Pixel coordinate grounding data:
----------

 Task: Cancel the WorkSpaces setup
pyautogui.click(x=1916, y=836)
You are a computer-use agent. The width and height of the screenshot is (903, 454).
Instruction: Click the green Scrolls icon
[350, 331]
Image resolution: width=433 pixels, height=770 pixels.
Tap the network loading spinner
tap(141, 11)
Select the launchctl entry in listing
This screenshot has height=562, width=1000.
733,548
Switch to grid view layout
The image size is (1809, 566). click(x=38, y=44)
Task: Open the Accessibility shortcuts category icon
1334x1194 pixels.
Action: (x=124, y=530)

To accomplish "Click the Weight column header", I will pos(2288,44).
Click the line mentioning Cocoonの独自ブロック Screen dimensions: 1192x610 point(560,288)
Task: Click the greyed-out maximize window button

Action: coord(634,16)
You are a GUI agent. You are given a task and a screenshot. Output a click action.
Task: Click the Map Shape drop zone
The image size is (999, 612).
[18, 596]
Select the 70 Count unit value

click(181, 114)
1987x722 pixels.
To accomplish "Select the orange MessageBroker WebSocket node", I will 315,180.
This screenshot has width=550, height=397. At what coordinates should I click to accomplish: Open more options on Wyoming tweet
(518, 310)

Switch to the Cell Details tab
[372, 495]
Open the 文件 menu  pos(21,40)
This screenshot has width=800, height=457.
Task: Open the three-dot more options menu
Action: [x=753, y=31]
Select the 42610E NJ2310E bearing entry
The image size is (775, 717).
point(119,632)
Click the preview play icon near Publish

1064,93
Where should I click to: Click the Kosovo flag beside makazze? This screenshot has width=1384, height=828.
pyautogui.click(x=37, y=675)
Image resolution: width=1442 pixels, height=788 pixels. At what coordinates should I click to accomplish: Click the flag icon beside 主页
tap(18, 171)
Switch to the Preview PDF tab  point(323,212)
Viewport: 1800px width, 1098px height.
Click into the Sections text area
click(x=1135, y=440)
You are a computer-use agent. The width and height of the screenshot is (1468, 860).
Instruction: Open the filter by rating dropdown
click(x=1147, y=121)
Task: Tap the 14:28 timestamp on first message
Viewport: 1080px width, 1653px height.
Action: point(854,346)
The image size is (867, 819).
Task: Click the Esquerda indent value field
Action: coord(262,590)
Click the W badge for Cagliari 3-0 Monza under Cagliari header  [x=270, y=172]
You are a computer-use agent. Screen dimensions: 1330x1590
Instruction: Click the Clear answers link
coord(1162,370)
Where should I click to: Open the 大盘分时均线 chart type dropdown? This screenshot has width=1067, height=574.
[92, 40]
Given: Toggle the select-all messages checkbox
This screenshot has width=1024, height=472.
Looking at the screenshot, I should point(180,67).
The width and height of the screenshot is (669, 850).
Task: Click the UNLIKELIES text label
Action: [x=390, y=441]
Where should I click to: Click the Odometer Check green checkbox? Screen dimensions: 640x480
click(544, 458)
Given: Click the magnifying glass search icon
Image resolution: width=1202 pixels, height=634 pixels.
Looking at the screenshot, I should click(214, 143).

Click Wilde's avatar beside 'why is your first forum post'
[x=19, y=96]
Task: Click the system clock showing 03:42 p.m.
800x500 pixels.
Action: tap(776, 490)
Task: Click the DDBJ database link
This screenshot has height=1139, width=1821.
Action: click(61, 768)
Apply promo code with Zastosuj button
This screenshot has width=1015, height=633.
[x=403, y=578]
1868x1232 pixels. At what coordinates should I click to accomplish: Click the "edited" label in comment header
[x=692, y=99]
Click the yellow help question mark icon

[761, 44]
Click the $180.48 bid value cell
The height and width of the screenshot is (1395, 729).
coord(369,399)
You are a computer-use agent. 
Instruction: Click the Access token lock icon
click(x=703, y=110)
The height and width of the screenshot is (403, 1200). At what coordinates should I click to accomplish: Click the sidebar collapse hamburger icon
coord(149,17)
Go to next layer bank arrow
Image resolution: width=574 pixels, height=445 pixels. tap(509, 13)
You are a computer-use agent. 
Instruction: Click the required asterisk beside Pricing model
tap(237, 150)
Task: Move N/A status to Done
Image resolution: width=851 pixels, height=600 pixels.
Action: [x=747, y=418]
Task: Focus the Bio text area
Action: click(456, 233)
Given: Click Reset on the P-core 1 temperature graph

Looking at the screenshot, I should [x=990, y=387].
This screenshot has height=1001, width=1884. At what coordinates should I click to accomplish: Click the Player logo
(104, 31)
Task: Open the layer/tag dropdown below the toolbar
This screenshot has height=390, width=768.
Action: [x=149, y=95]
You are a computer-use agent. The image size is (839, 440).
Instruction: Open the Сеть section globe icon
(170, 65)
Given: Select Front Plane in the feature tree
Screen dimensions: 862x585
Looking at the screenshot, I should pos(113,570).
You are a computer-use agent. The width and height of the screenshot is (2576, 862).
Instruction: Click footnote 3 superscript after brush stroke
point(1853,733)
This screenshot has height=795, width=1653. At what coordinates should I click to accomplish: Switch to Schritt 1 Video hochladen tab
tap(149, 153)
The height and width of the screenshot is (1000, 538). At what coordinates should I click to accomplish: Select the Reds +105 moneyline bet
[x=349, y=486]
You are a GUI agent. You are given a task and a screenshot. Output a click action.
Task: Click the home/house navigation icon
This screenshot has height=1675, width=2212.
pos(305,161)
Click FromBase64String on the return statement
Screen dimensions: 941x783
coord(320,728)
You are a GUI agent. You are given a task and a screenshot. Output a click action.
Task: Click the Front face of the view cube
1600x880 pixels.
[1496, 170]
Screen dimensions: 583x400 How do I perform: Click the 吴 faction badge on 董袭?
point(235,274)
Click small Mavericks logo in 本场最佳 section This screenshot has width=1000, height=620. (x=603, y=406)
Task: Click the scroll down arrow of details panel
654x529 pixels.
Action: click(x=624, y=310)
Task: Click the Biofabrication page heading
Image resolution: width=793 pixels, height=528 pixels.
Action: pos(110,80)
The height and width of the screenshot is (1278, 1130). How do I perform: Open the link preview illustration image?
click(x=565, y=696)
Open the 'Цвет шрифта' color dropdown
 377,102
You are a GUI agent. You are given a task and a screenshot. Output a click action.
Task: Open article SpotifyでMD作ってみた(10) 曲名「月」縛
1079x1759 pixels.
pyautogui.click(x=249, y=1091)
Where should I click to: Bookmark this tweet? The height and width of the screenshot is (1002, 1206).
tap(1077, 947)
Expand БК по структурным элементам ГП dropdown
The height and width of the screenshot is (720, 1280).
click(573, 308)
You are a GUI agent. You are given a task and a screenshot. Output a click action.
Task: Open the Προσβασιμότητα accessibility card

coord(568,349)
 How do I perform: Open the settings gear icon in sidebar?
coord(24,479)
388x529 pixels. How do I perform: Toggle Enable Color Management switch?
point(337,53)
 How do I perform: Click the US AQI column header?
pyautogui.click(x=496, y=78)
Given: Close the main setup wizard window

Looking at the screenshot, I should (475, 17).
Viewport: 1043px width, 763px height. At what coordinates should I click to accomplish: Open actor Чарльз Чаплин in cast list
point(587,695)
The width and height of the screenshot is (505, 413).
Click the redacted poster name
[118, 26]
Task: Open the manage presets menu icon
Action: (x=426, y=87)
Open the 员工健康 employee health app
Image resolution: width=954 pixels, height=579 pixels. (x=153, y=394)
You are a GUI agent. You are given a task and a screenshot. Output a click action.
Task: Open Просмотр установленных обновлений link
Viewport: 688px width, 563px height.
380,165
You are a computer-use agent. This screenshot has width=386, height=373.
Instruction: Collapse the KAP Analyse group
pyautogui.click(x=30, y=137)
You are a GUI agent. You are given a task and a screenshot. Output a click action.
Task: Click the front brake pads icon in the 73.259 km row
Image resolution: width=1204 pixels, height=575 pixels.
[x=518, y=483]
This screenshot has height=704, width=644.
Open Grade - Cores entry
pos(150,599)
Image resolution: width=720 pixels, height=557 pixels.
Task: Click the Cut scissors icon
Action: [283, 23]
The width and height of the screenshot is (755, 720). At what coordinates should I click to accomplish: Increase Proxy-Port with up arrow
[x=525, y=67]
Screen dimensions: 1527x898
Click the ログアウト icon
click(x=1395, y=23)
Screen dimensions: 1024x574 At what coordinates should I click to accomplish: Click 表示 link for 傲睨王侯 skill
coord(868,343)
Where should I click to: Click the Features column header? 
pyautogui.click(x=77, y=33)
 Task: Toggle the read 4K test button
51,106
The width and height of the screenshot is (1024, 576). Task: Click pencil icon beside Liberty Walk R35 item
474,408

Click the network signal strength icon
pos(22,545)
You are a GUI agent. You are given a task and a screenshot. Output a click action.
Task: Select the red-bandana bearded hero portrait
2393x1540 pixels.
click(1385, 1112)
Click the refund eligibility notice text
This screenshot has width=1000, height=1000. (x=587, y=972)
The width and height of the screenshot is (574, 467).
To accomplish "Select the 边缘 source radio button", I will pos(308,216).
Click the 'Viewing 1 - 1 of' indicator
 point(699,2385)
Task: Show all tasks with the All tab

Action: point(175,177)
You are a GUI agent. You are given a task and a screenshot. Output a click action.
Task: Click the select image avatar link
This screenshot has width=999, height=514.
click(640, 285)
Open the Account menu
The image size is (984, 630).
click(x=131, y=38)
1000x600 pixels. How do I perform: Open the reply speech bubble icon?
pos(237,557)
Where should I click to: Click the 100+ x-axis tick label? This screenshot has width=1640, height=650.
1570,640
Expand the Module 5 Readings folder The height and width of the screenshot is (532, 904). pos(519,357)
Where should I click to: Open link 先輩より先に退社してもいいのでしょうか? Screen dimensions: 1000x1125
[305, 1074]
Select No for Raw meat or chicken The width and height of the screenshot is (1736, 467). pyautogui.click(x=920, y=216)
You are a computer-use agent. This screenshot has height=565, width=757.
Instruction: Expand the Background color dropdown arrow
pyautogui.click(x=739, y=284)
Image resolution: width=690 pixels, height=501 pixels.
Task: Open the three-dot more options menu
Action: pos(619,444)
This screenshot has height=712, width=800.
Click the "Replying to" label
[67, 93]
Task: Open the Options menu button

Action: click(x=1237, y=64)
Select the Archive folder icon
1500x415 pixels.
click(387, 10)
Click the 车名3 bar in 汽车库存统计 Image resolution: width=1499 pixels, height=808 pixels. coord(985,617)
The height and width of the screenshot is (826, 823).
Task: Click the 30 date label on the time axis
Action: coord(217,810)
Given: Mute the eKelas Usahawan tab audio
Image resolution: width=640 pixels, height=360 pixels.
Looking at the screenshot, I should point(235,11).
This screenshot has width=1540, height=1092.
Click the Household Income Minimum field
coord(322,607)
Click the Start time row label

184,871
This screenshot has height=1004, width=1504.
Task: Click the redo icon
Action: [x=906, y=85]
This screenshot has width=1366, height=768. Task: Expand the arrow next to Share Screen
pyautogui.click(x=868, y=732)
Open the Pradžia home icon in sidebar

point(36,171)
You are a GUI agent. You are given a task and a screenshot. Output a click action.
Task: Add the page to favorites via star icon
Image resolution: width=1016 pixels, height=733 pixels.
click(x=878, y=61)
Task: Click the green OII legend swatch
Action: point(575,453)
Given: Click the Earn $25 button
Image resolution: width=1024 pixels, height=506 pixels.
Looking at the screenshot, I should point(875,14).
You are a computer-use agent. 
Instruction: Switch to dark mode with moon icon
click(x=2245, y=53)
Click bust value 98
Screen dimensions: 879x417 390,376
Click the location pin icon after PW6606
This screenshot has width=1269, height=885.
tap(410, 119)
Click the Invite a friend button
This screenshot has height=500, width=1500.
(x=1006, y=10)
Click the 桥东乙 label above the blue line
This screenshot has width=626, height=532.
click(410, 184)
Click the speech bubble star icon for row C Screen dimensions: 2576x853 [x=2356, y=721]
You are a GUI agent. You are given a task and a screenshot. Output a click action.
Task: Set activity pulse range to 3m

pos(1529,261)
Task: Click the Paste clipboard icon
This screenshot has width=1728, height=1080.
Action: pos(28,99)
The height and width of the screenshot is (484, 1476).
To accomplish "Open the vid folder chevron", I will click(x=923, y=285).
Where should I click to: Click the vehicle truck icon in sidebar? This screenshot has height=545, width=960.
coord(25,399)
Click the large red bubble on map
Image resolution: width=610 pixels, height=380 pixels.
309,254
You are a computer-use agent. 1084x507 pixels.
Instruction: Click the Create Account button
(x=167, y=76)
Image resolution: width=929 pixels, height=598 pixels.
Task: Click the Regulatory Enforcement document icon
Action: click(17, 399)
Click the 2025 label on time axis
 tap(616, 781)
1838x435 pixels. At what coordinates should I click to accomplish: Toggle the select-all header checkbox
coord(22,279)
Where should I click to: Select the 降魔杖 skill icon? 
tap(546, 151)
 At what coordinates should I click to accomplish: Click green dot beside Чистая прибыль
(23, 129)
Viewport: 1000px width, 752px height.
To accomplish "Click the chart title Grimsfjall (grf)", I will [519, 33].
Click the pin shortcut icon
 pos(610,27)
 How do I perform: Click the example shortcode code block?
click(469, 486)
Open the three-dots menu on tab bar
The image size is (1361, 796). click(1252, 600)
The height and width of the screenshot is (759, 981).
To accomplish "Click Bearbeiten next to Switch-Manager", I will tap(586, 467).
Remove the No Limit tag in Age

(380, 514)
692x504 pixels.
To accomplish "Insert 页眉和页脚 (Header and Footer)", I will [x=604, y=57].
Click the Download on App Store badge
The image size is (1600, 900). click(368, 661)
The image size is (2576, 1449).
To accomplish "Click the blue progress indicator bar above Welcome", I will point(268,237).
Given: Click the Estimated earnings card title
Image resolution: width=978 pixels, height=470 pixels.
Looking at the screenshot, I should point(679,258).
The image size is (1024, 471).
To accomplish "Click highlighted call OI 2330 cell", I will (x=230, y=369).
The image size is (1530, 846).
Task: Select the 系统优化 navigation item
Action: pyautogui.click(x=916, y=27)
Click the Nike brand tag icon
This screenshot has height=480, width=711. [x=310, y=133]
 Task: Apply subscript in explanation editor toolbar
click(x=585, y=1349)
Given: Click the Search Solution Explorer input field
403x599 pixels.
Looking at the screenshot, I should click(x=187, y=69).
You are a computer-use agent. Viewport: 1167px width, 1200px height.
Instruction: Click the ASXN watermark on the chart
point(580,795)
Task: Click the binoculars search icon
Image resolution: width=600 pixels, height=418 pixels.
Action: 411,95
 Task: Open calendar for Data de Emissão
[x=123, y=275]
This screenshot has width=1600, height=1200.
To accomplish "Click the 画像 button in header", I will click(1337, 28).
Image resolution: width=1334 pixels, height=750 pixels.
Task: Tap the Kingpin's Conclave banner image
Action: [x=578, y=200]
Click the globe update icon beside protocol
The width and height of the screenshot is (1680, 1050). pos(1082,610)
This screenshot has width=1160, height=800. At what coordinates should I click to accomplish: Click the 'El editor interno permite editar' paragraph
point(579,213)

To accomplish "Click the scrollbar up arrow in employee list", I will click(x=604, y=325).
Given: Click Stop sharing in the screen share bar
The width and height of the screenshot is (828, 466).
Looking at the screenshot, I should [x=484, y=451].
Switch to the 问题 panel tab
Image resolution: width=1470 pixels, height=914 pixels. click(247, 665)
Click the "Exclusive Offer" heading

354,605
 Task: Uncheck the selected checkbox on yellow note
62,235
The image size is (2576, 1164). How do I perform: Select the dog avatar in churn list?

----------

- Task prompt: Repeat every line of the data word for word until you have repeated the line that contains "Click the line", which is the last one to include.

- Task solution:
 Task: Cancel the WorkSpaces setup
pyautogui.click(x=1916, y=836)
You are a computer-use agent. The width and height of the screenshot is (903, 454).
Instruction: Click the green Scrolls icon
[350, 331]
Image resolution: width=433 pixels, height=770 pixels.
Tap the network loading spinner
tap(141, 11)
Select the launchctl entry in listing
This screenshot has height=562, width=1000.
733,548
Switch to grid view layout
The image size is (1809, 566). click(x=38, y=44)
Task: Open the Accessibility shortcuts category icon
1334x1194 pixels.
Action: (x=124, y=530)

To accomplish "Click the Weight column header", I will pos(2288,44).
Click the line mentioning Cocoonの独自ブロック Screen dimensions: 1192x610 point(560,288)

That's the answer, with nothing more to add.